「グレた挙句が堅気になるしかしょうがないんだ」

お嬢様のようなワンピース姿で恋人の母親と初対面する新井茂子。

バカップルという死語が本当にぴったりなこの二人。

ウインクをしたり、笑顔で媚びたり、いちいち表情が魅力的なこの娘。

当時実写版サザエさんでフネを演じていた清川虹子が180度違った役柄を演じています。
母が息子に説教する。「お前みたいなアホは、さしずめギャング学校落第だね。・・・グレた挙句が堅気になるしかしょうがないんだ、おかしな話だけど」と。しかし、母は娘にこう語ります。「お前だっていざとなりゃ弟より亭主のほうが可愛いもんなんだから。あたしには正夫が一番かわいいんだよ。あの子のためだったらお前だって平気で殺すかもしれないよ」。
こういった辺りが、石井輝男の悪女の描き方の巧みさです。彼はドライに映画を作っているのですが、母性こそが悪女性の裏返しなのだと言うことを知っている人なのでした。
登場人物みんながウインクする作品
新井茂子無双

ここまで来て、この作品は、新井茂子がムードメイカーだったことを知る。

東京ジョーの恋人は金髪の外国人という分かりやすい設定。
再びモダンジャズが流れる中、踊りながら「ブラジルってたしかフランスの隣だったね。
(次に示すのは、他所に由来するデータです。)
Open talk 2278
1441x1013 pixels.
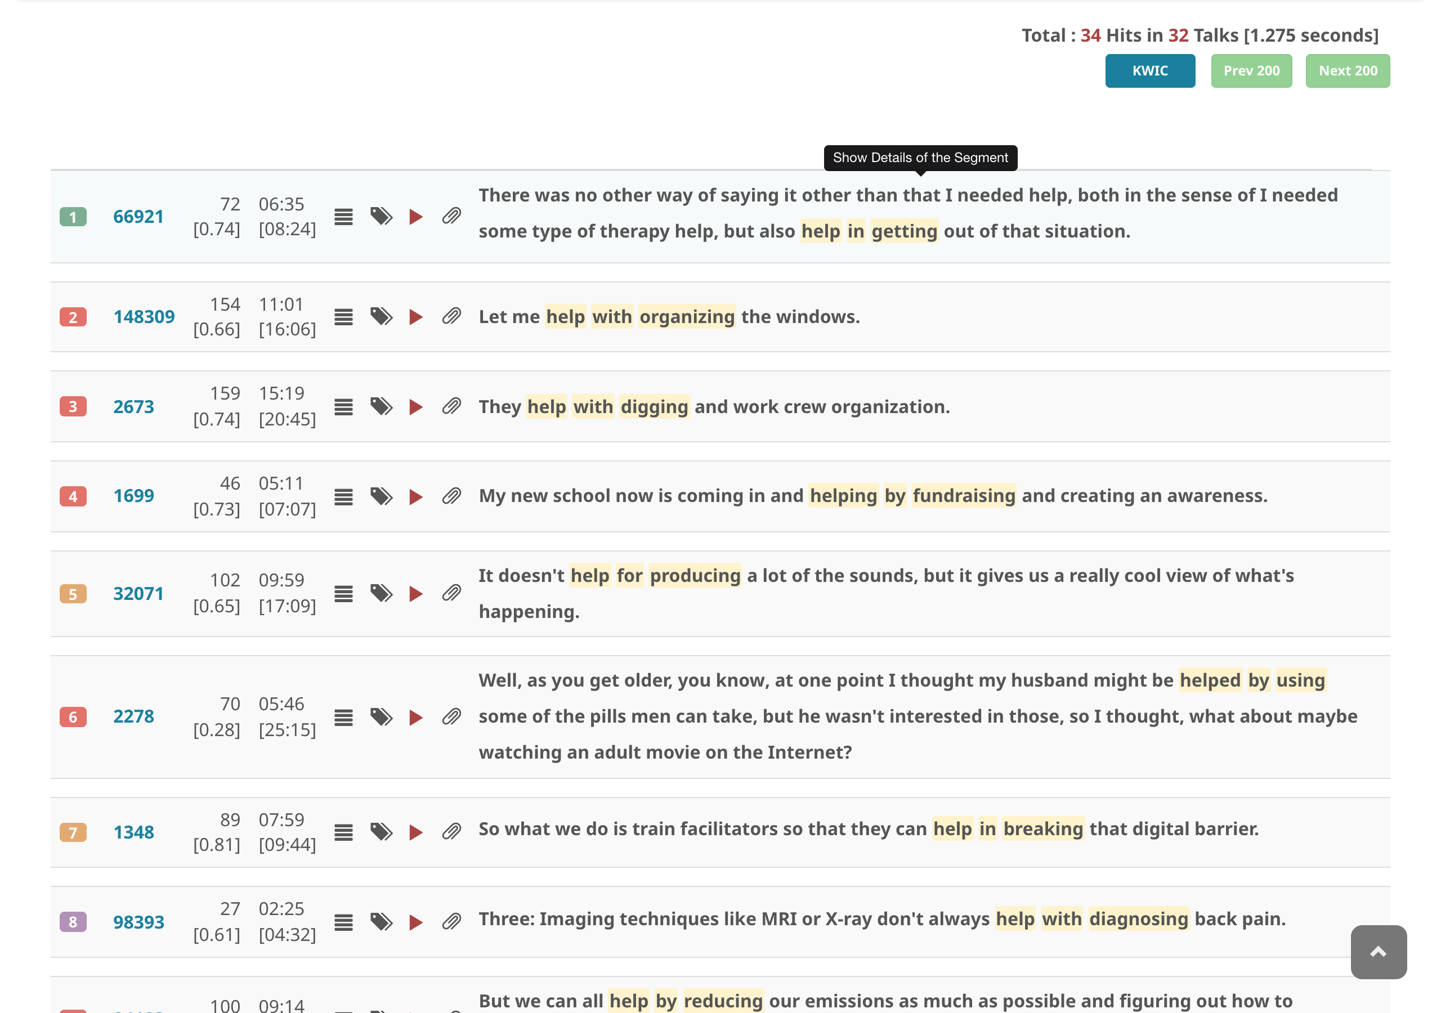pos(133,717)
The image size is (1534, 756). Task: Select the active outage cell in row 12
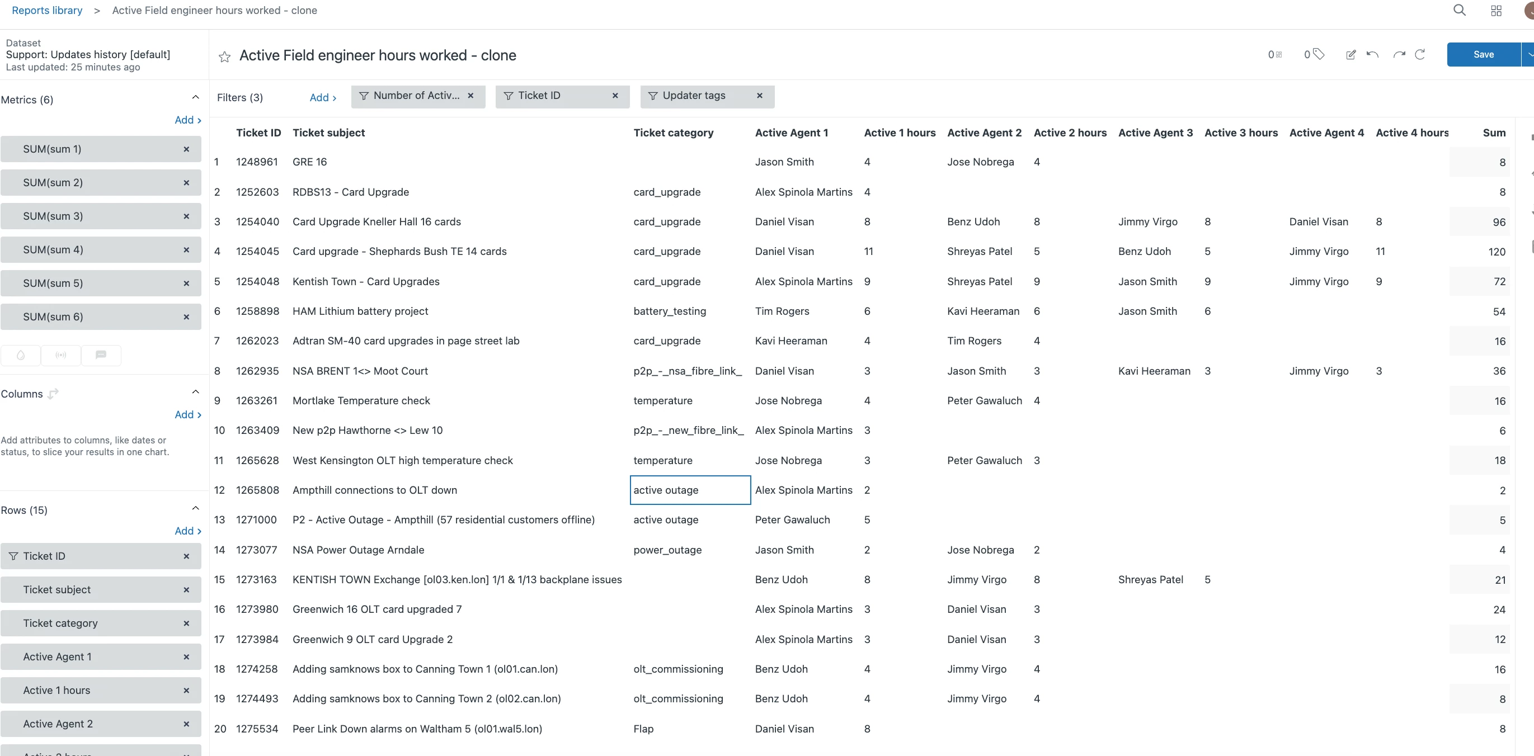click(x=690, y=490)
ねえフランス語教えてよ」という名言を吐く新井茂子。
この作品が東映ギャング・シリーズ(全11作)の中でも最高峰にクールな輝きを放っているのは、間違いなく『勝手にしやがれ』のジーン・セバーグとジャン=ポール・ベルモンドをベースにしたこのカップルの存在があったからこそなのです。